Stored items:
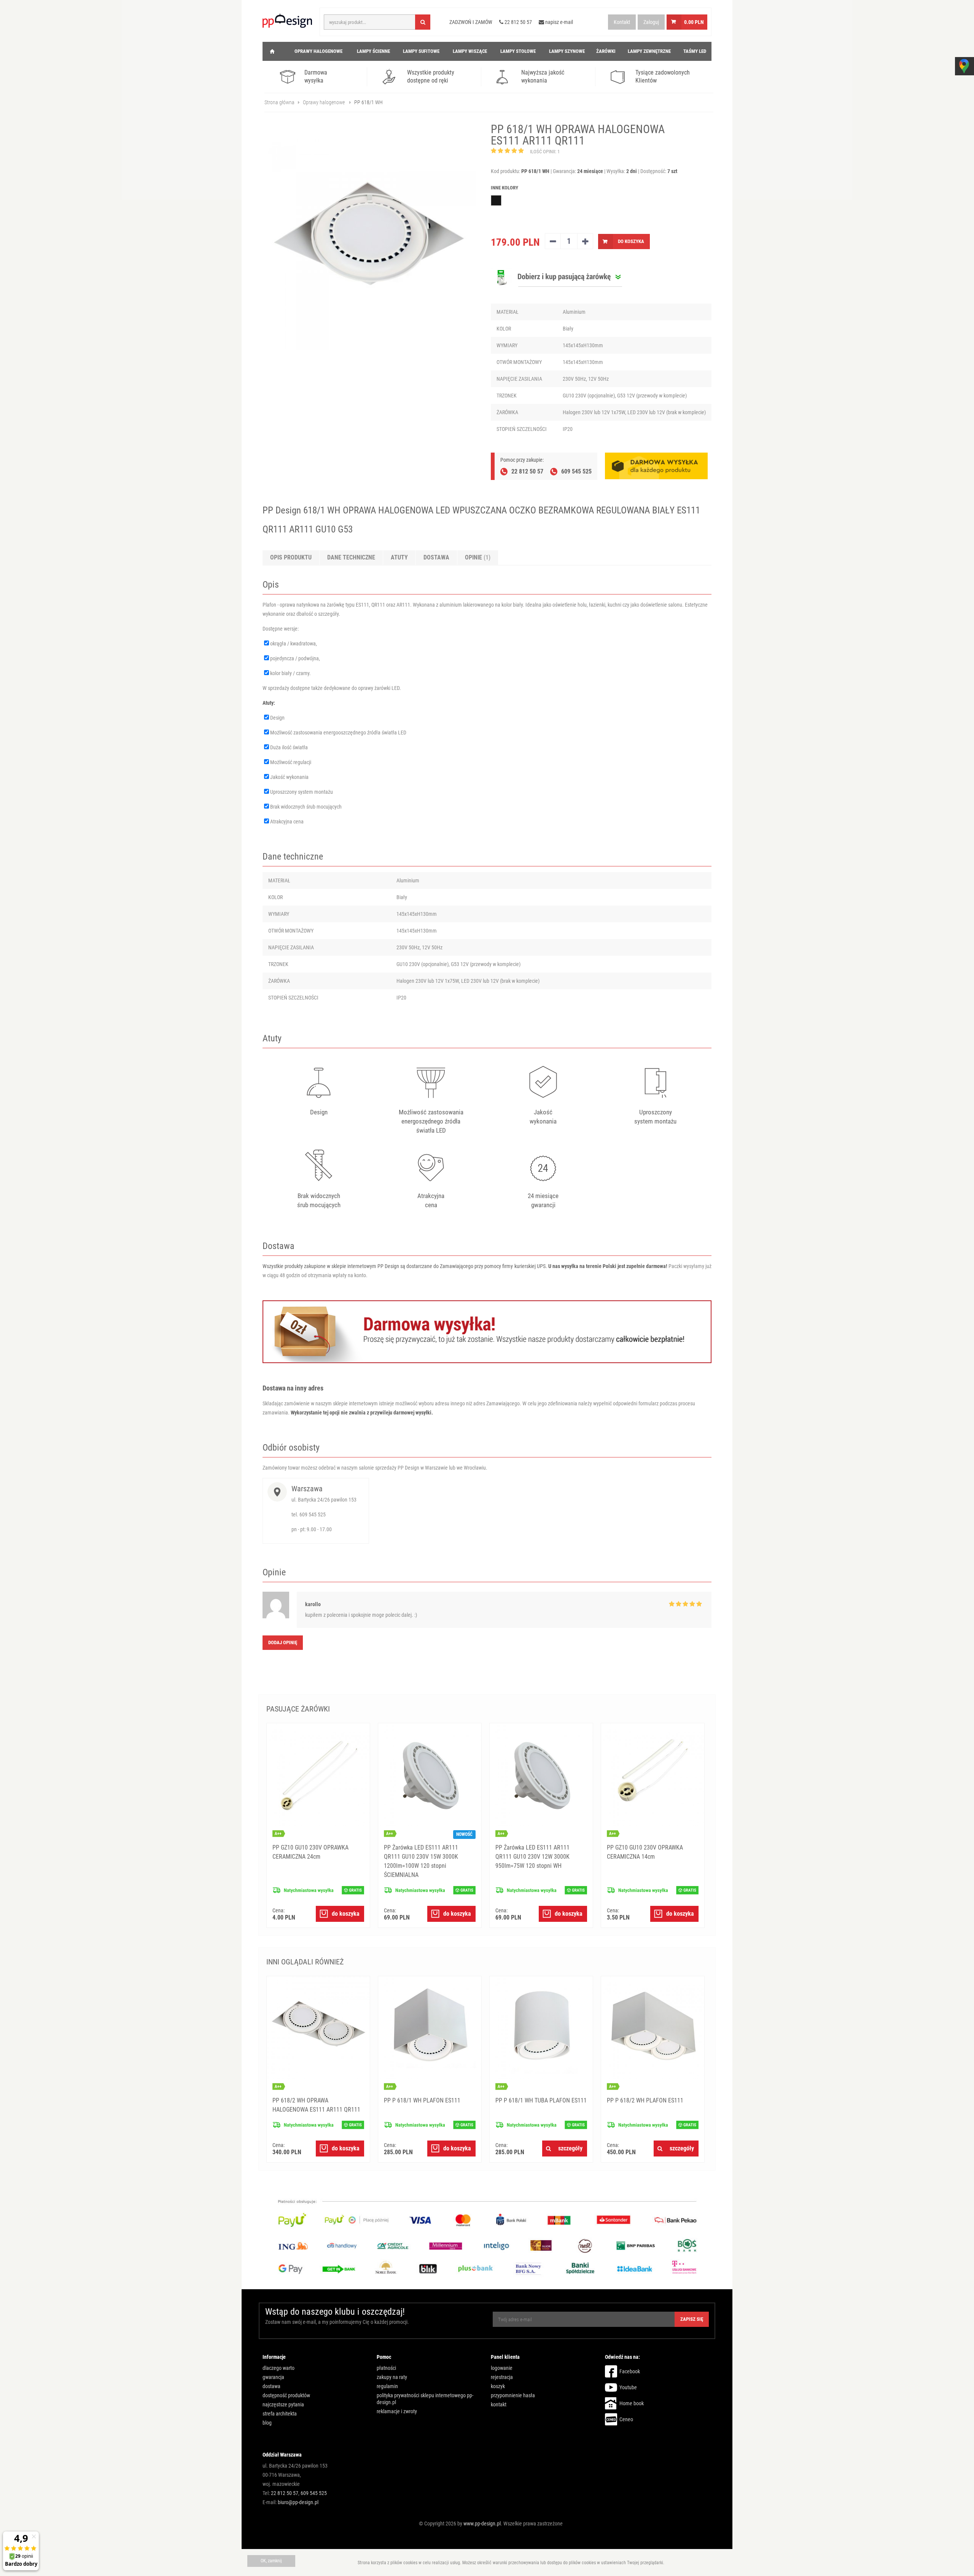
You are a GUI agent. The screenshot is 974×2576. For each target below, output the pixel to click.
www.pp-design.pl (482, 2523)
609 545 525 (314, 2493)
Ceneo (626, 2419)
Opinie (477, 557)
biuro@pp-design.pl (298, 2502)
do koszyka (346, 1913)
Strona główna (279, 102)
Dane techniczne (351, 557)
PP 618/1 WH (368, 102)
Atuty (399, 557)
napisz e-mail (558, 22)
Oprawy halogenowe (324, 102)
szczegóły (570, 2148)
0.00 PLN (694, 22)
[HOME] (272, 51)
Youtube (628, 2387)
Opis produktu (291, 557)
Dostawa (436, 557)
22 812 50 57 (284, 2493)
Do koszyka (631, 241)
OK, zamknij (271, 2560)
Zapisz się (691, 2319)
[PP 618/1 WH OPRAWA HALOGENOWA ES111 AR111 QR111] (369, 244)
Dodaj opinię (282, 1642)
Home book (631, 2403)
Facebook (629, 2371)
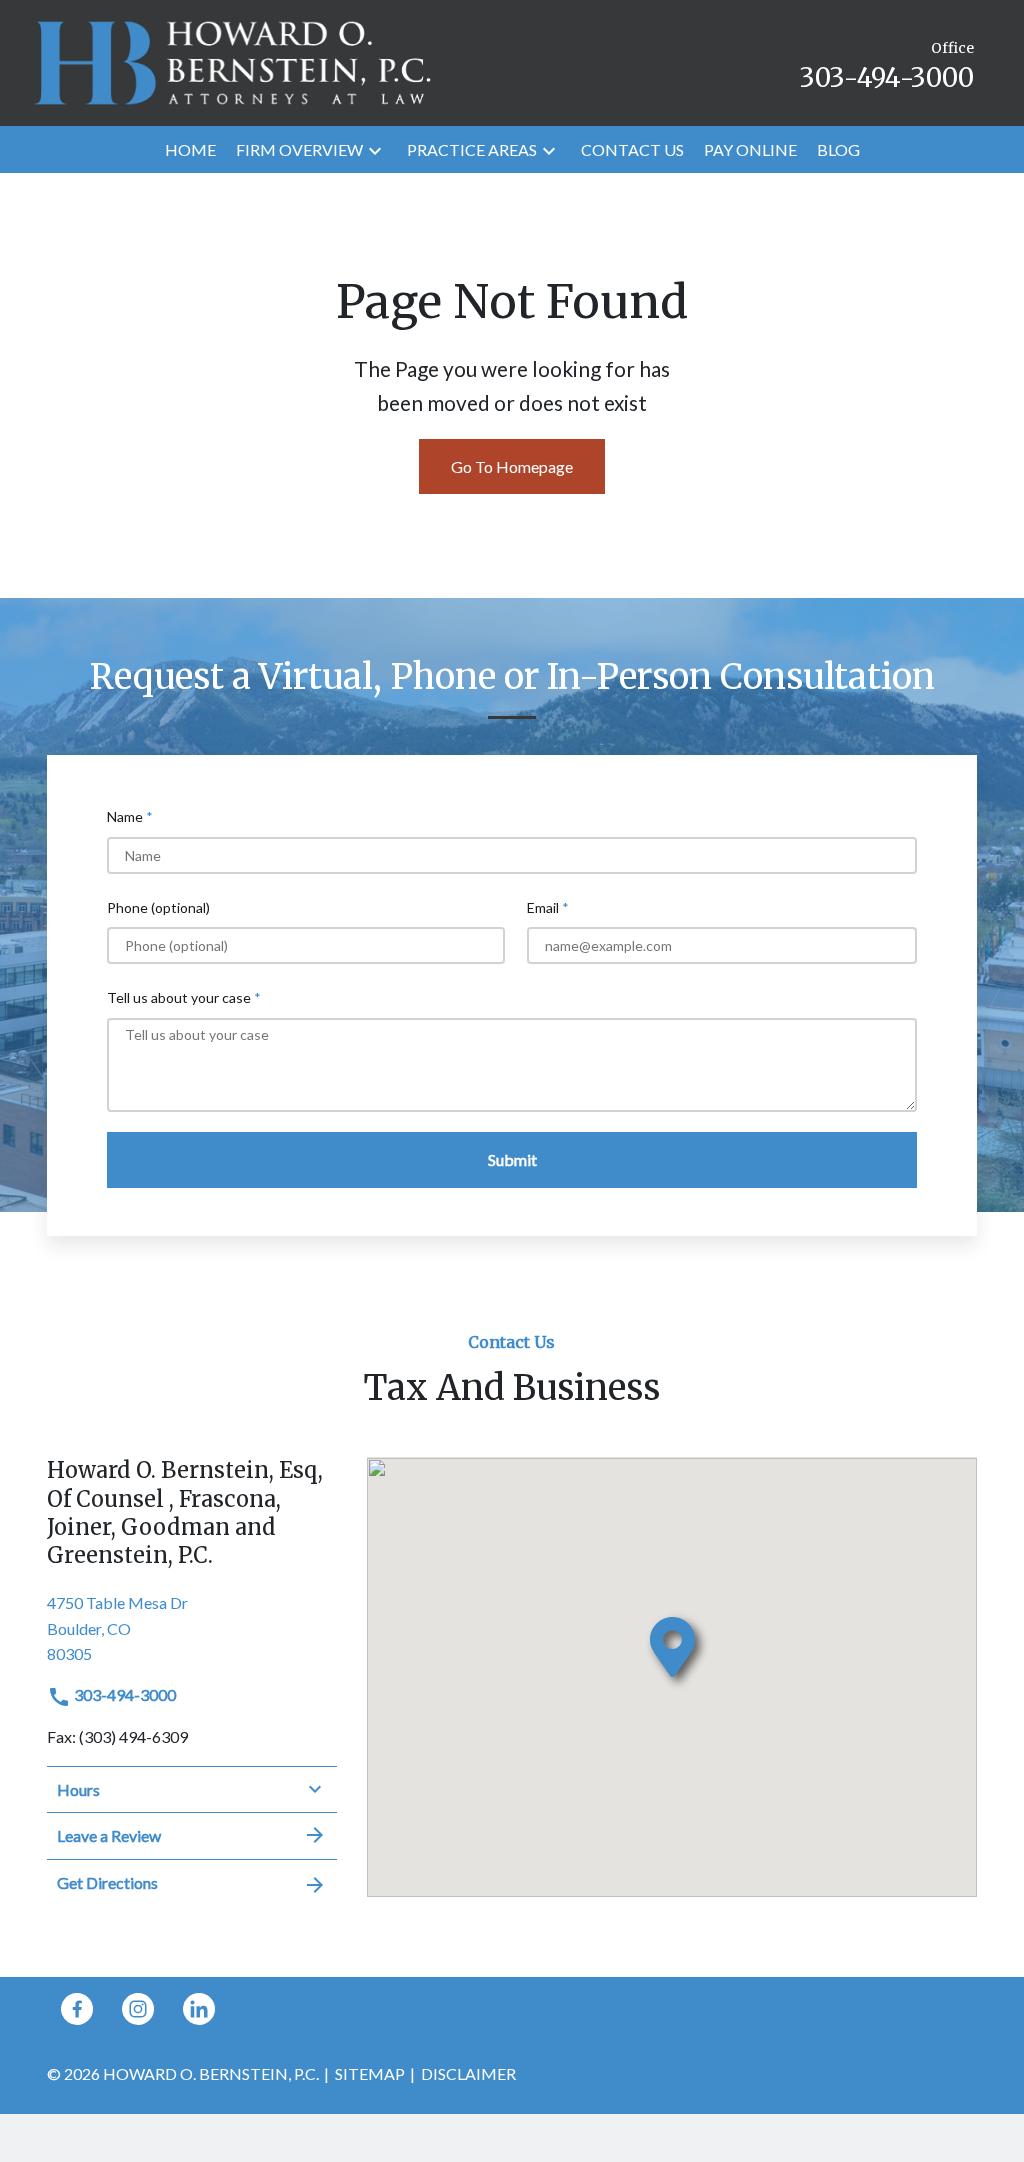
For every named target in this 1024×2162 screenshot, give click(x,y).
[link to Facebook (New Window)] (77, 2009)
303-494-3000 (123, 1694)
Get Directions (107, 1882)
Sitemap (370, 2073)
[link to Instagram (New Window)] (138, 2009)
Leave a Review (109, 1835)
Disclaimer (468, 2073)
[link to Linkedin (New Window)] (199, 2009)
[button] (375, 149)
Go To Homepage (512, 466)
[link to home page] (232, 60)
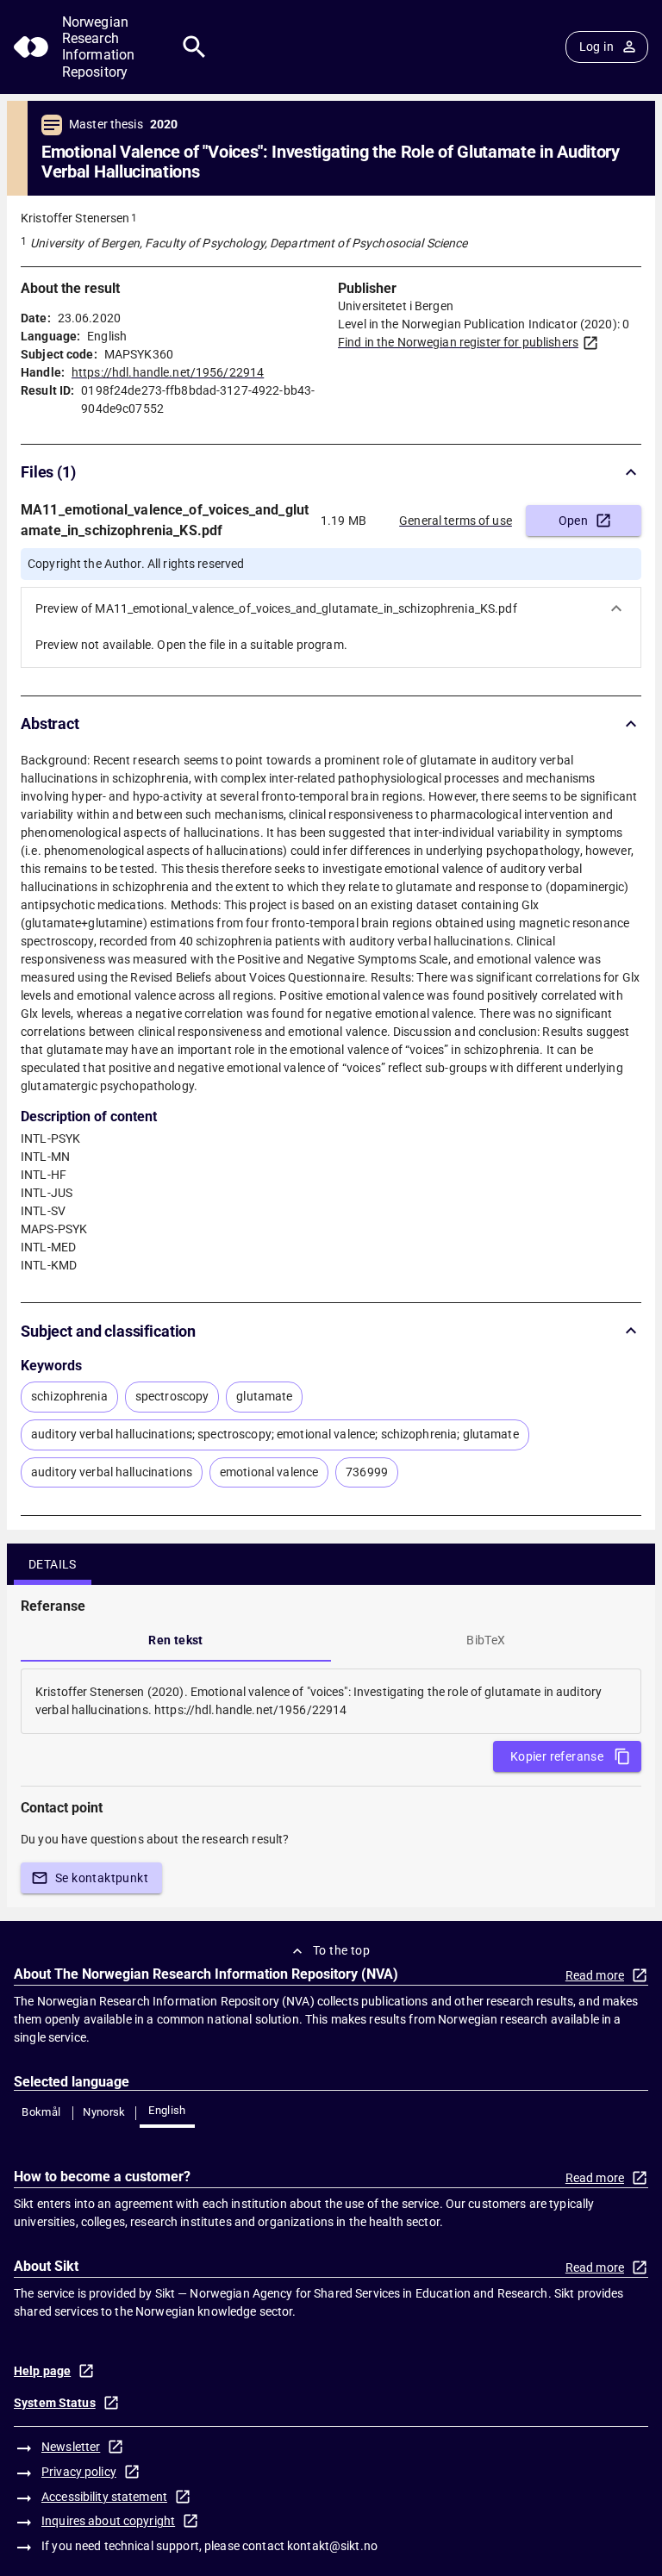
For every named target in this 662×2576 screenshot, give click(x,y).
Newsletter (70, 2447)
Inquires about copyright (108, 2521)
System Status (55, 2403)
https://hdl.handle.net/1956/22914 (168, 372)
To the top (341, 1950)
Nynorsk (104, 2111)
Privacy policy (78, 2472)
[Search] (194, 47)
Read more (594, 1975)
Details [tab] (52, 1564)
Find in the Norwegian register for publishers (458, 342)
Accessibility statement (104, 2497)
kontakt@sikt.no (332, 2546)
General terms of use (455, 520)
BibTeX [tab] (485, 1640)
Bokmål (41, 2111)
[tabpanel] (331, 1701)
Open (574, 520)
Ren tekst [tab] (175, 1640)
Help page (42, 2371)
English (167, 2110)
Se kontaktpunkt (101, 1878)
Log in (596, 46)
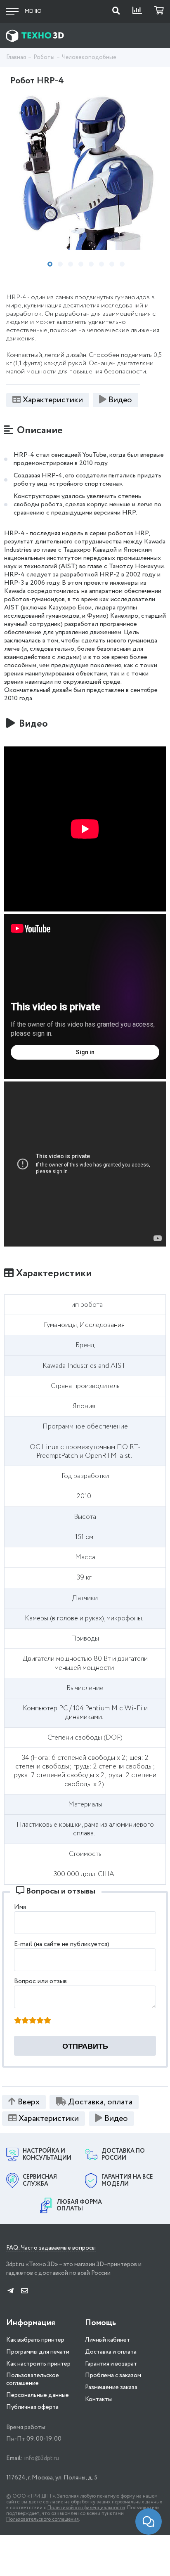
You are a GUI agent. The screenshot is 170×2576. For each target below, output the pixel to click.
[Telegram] (10, 2291)
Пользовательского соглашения (42, 2519)
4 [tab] (80, 264)
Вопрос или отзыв (40, 1981)
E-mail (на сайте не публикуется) (61, 1944)
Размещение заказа (111, 2387)
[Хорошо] (40, 2021)
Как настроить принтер (38, 2363)
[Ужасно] (17, 2021)
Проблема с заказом (113, 2375)
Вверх (29, 2102)
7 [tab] (111, 264)
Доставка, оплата (100, 2102)
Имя (20, 1907)
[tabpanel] (85, 171)
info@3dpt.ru (41, 2458)
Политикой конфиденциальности (86, 2507)
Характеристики (53, 400)
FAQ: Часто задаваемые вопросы (51, 2248)
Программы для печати (37, 2351)
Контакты (98, 2399)
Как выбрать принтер (35, 2340)
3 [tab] (70, 264)
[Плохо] (25, 2021)
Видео (120, 400)
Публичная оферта (32, 2407)
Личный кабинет (107, 2340)
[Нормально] (32, 2021)
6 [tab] (101, 264)
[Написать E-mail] (24, 2291)
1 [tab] (49, 264)
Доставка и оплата (111, 2351)
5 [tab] (91, 264)
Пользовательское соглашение (32, 2379)
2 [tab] (60, 264)
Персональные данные (37, 2395)
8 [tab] (122, 264)
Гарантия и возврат (111, 2363)
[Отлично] (47, 2021)
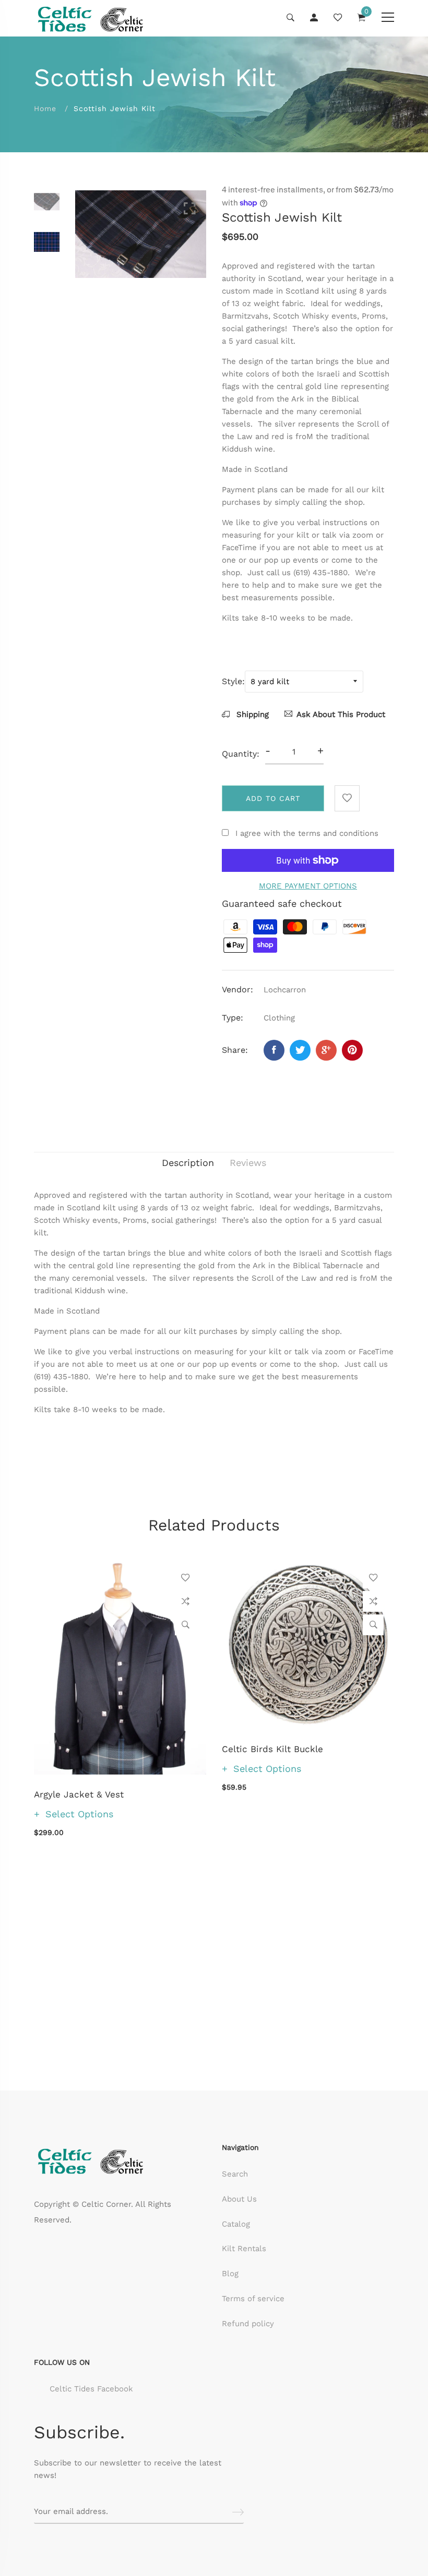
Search (235, 2174)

_Task_. Reproduce each line of the records in which the string "mail" appears.

_Solution to the exercise_.
napisz e-mail (558, 22)
E-mail (на сайте не публикуется) (61, 1944)
[Написать E-mail] (24, 2291)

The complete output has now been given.